── ИСХОДНЫЙ ТЕКСТ ──

Таковы были перспективы этих больных до появления в медицинской практике нового лекарства – леводопы.

Появление леводопы

Леводопа, «чудо-лекарство» – такое его определение используется всюду, и это едва ли может удивлять, поскольку врач, впервые применивший его, доктор Джордж Корциас, сам утверждал, что леводопа – истинное чудо нашего времени[31 - Одно из многих поразительных явлений (но, быть может, это перст судьбы?) природы заключается в том, что в растениях содержится огромное количество веществ, которые очень активно действуют на животных и в то же время совершенно «бесполезны» для самих растений. Так, наперстянка (digitalis) содержит гликозиды, которые незаменимы в лечении сердечной недостаточности; крокус (colchicum) содержит колхицин, который широко используется для лечения подагры, и т. д. и т. д. Характерно также и то, что многие из таких «природных лекарств» были обнаружены на очень ранней ступени человеческой истории и стали неотъемлемой частью народной медицины задолго до того, как были апробированы и одобрены медициной официальной. Совсем недавно с помощью химического анализа было установлено, что несколько видов бобовых (особенно конские бобы) содержат большое количество леводопы (порядка 25 г леводопы в фунте бобов). Есть предположение (оно требует тщательной проверки), что такие богатые диоксифенилаланином бобы могли бы служить народным средством лечения паркинсонизма на протяжении многих столетий, если не тысяч лет. Так, хотя мы считаем, что леводопа появилась в 1967 году нового времени, она могла с равным успехом «появиться» и в 1967 году до нашей эры.]. Очень странно слышать из уст трезвого врача и других людей, живущих в наши дни, упоминание о «чуде» и описание лекарства в понятиях тысячелетней давности. Пылкий энтузиазм, вызванный сообщениями о применении леводопы и охвативший, врачей, назначавших это лекарство, и больных, его принимавших, – это тоже поразительно и дает основание предположить, что чувства и фантазии о сверхъестественной природе этого феномена возбуждали интерес и были извинительны. «Эпопея» леводопы теснейшим образом переплетена со страстями и чувствами на грани мистики. От этого никуда не денешься, иначе мы впадем в тяжкое заблуждение, если попытаемся представить историю диоксифенилаланина в чисто литературных или исторических понятиях.

───
── ИСХОДНЫЕ ДАННЫЕ ──

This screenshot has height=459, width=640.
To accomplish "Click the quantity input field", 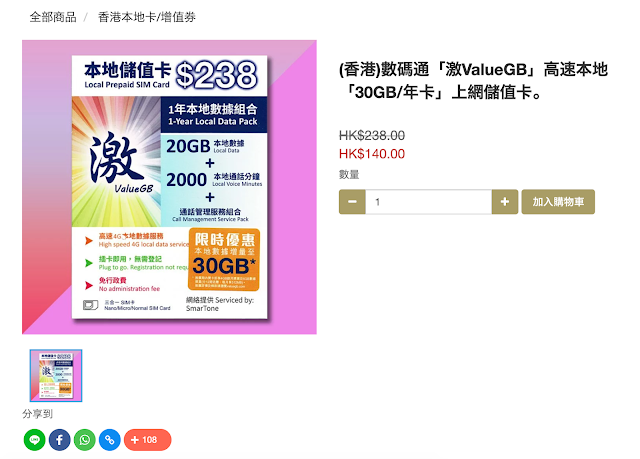I will pyautogui.click(x=429, y=202).
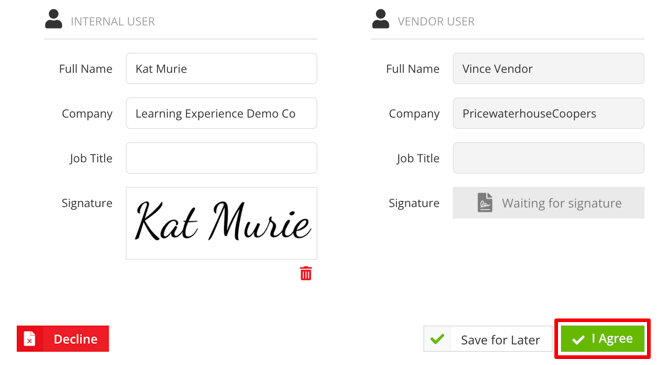Click the Decline button's document icon
Image resolution: width=670 pixels, height=365 pixels.
29,339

───

▶ _ЗАДАЧА_:
Ответьте на вопросы по тексту о леводопе:
1. Какой врач впервые применил леводопу?
2. Какое вещество содержит крокус и для лечения какой болезни его используют?
3. Сколько леводопы приходится на фунт бобов?

▶ _РЕЗУЛЬТАТ УПРАЖНЕНИЯ_:
1. Доктор Джордж Корциас.
2. Колхицин, его используют для лечения подагры.
3. Порядка 25 г.